→ TEKST
32 500 X Vaststelling van de begrotingsstaten van het Ministerie van Defensie (X) voor het jaar 2011

Nr. 93 BRIEF VAN DE MINISTER VAN DEFENSIE

Aan de Voorzitter van de Tweede Kamer der Staten-Generaal

Den Haag, 7 april 2011

Inleiding

Hierbij bied ik u de personeelsrapportage van Defensie aan met de stand van 31 december 2010. Deze rapportage geeft een overzicht van de ontwikkelingen van de personeelslogistieke keten in de periode van 1 januari 2010 tot en met 31 december 2010 en de daaruit resulterende vullings- en bestandsopbouw. Waar relevant wordt een vergelijking gemaakt met de Personeelsrapportage 2009 van 19 maart 2010 (Kamerstuk 32 123 X, nr. 112).

In de brief van 11 oktober 2010 (Kamerstuk 32 500 X, nr. 4) heeft mijn ambtsvoorganger uiteengezet dat Defensie onder meer maatregelen heeft genomen ter verkleining van de instroom van nieuw personeel. In mijn brief van 18 november 2010 (Kamerstuk 32 500 X, nr. 16) heb ik de Kamer geïnformeerd over de voorgenomen maatregelen naar aanleiding van de nota van wijzing op de defensiebegroting van 2011. Op personeelsgebied zijn in dit kader eind 2010 de volgende maatregelen genomen.

  • een verschuiving van een aantal opkomsten van 2010 naar 2011;

  • de stopzetting van sollicitaties die nog niet waren voltooid;

  • een beperking van de instroom van militair personeel in 2011 tot maximaal 1 700 personen;

  • een beperking in 2011 van de bevorderingruimte voor militair personeel;

  • een vacaturestop voor burgerpersoneel;

  • een verdere vermindering van formatieve inhuur.

De effecten van een deel van deze maatregelen zijn in deze rapportage zichtbaar. Zo is de belangstelling voor een baan bij Defensie gedaald en is de omvang van het totale personeelsbestand in 2010 licht afgenomen.

Instroom

De instroom van militair personeel is verminderd door opkomsten te verschuiven van 2010 naar 2011 en aan het einde van 2010 lopende sollicitatieprocedures stop te zetten. Hierdoor is het militaire personeelsbestand in heel 2010 slechts met 21 VTE’n toegenomen.

Samenwerking met Regionale Opleidingscentra (ROC)

De samenwerking met de ROC’s is in de loop van 2010 verder geïntensiveerd. De voorbereidingen voor het schooljaar 2011/2012 zijn intussen begonnen. De instroom van personeel via de opleiding Veiligheid & Vakmanschap (VeVa) is voor Defensie van onverminderd belang. De leerlingen kunnen, na een keuring, bij gebleken geschiktheid instromen in de organisatie.

→ RECORDFRAGMENTEN
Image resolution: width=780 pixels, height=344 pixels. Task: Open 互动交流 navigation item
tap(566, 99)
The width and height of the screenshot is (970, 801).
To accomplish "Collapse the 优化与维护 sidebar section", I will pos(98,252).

--

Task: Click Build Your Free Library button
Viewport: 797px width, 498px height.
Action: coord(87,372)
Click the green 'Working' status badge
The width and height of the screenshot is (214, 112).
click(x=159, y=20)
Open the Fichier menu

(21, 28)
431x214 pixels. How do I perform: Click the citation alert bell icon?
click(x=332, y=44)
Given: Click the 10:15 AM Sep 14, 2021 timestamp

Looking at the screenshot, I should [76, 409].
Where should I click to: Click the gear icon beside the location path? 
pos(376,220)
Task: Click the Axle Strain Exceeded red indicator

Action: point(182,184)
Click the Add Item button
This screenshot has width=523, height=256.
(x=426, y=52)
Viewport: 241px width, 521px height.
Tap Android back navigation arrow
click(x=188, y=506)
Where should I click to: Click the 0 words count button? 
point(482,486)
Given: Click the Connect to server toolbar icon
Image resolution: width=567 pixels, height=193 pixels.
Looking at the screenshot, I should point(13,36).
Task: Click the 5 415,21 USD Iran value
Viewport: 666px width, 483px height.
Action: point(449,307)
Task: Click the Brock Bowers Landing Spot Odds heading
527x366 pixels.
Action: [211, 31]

---

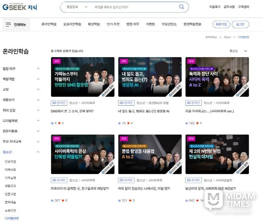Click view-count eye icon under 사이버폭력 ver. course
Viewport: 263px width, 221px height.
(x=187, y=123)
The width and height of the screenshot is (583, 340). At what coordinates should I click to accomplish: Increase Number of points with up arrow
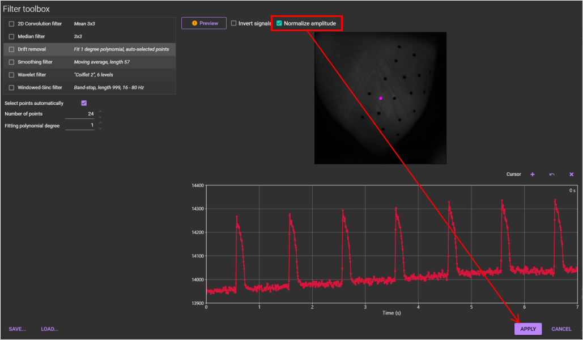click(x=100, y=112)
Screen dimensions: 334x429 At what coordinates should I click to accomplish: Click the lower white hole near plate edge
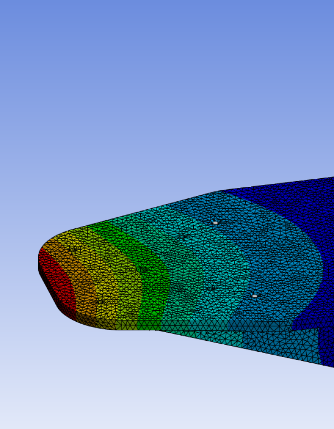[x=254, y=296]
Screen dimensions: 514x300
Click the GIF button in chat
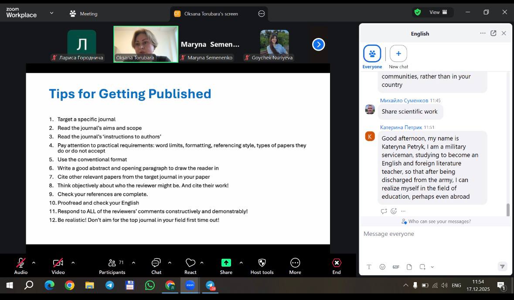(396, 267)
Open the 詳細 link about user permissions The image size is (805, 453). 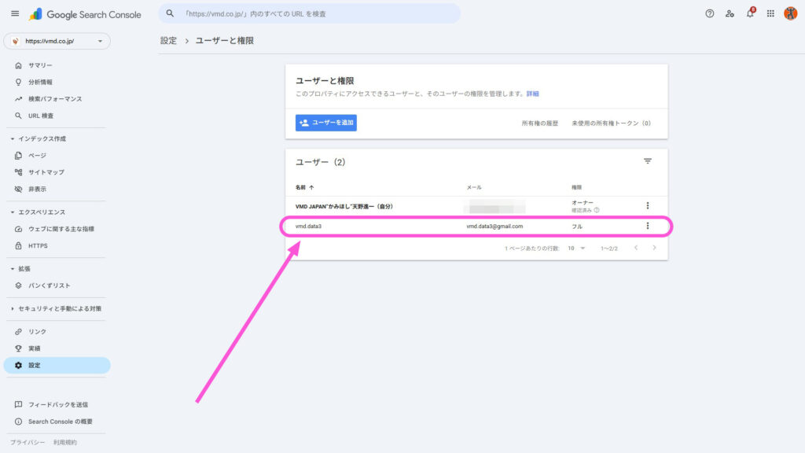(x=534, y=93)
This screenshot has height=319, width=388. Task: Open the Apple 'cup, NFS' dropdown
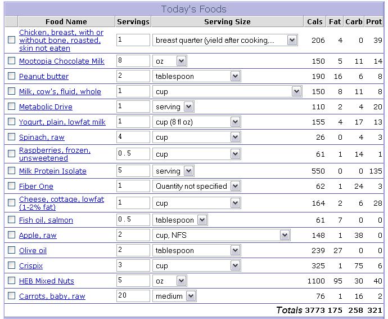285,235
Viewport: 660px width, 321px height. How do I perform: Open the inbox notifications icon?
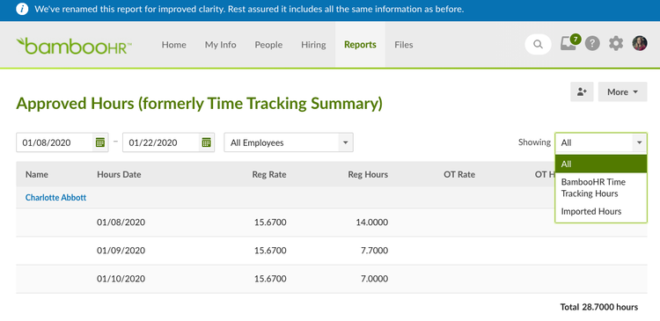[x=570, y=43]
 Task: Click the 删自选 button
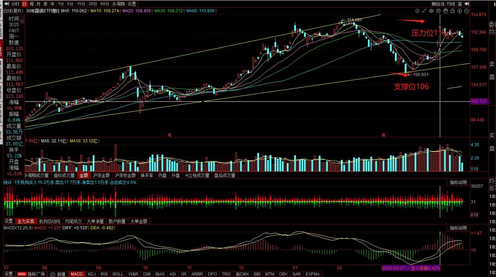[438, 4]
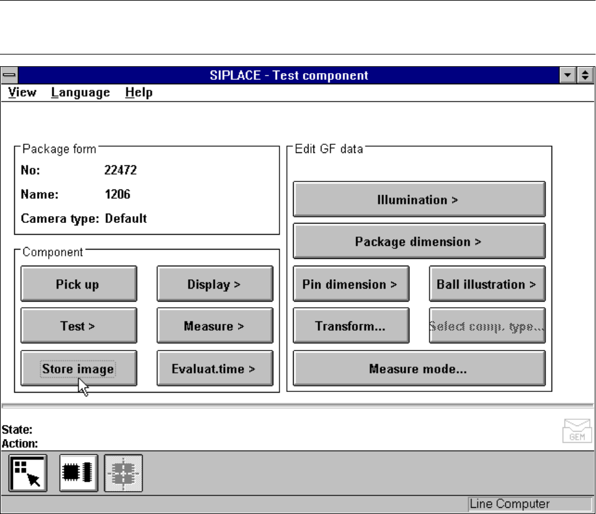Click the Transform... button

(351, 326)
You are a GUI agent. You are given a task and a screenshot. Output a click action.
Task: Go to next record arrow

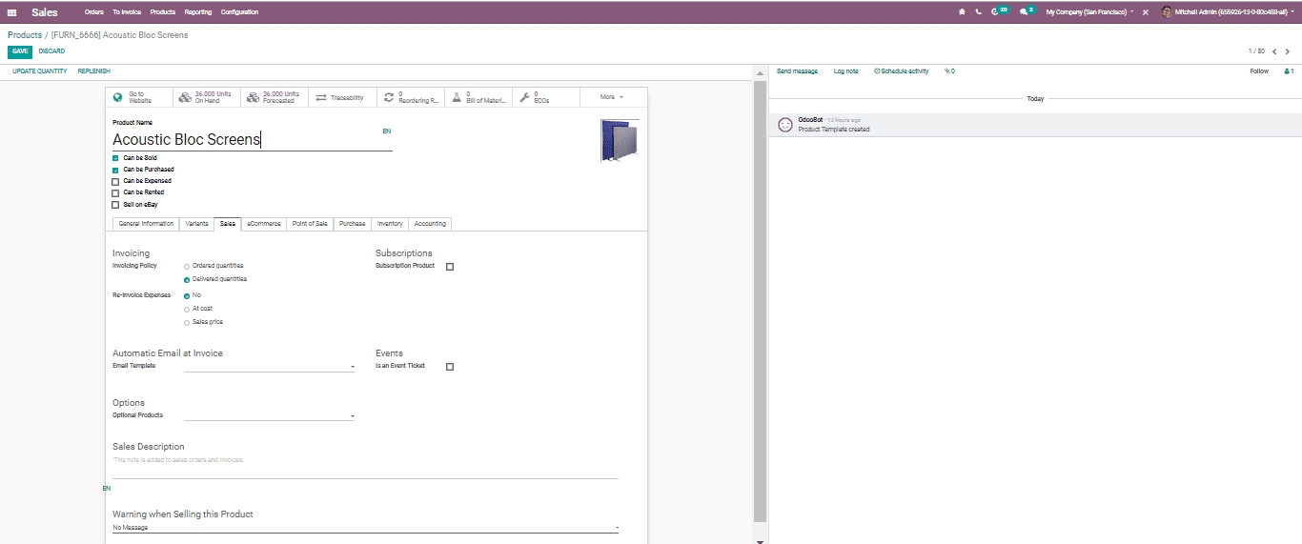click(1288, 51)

→ OPGAVE A
Som alle maatregelen op personeelsgebied op die volgens de brief eind 2010 zijn genomen.
→ OPGAVE B
Geef alstublieft voor elke uitspraak aan of ze overeenkomt met de brief: (i) De instroom van militair personeel in 2011 wordt beperkt tot maximaal 1 700 personen. (ii) Het militaire personeelsbestand is in 2010 met 21 VTE'n afgenomen. (iii) De samenwerking met de ROC's is in 2010 afgezwakt. Antwoord per uitspraak met ja of nee en citeer de woorden uit de brief die de doorslag geven.
De records zijn los materiaal en horen niet bij de brief.

→ SCHRIFTELIJK ANTWOORD A
- een verschuiving van een aantal opkomsten van 2010 naar 2011
- de stopzetting van sollicitaties die nog niet waren voltooid
- een beperking van de instroom van militair personeel in 2011 tot maximaal 1 700 personen
- een beperking in 2011 van de bevorderingruimte voor militair personeel
- een vacaturestop voor burgerpersoneel
- een verdere vermindering van formatieve inhuur

→ SCHRIFTELIJK ANTWOORD B
(i) Ja: "een beperking van de instroom van militair personeel in 2011 tot maximaal 1 700 personen"
(ii) Nee: "Hierdoor is het militaire personeelsbestand in heel 2010 slechts met 21 VTE’n toegenomen."
(iii) Nee: "De samenwerking met de ROC’s is in de loop van 2010 verder geïntensiveerd."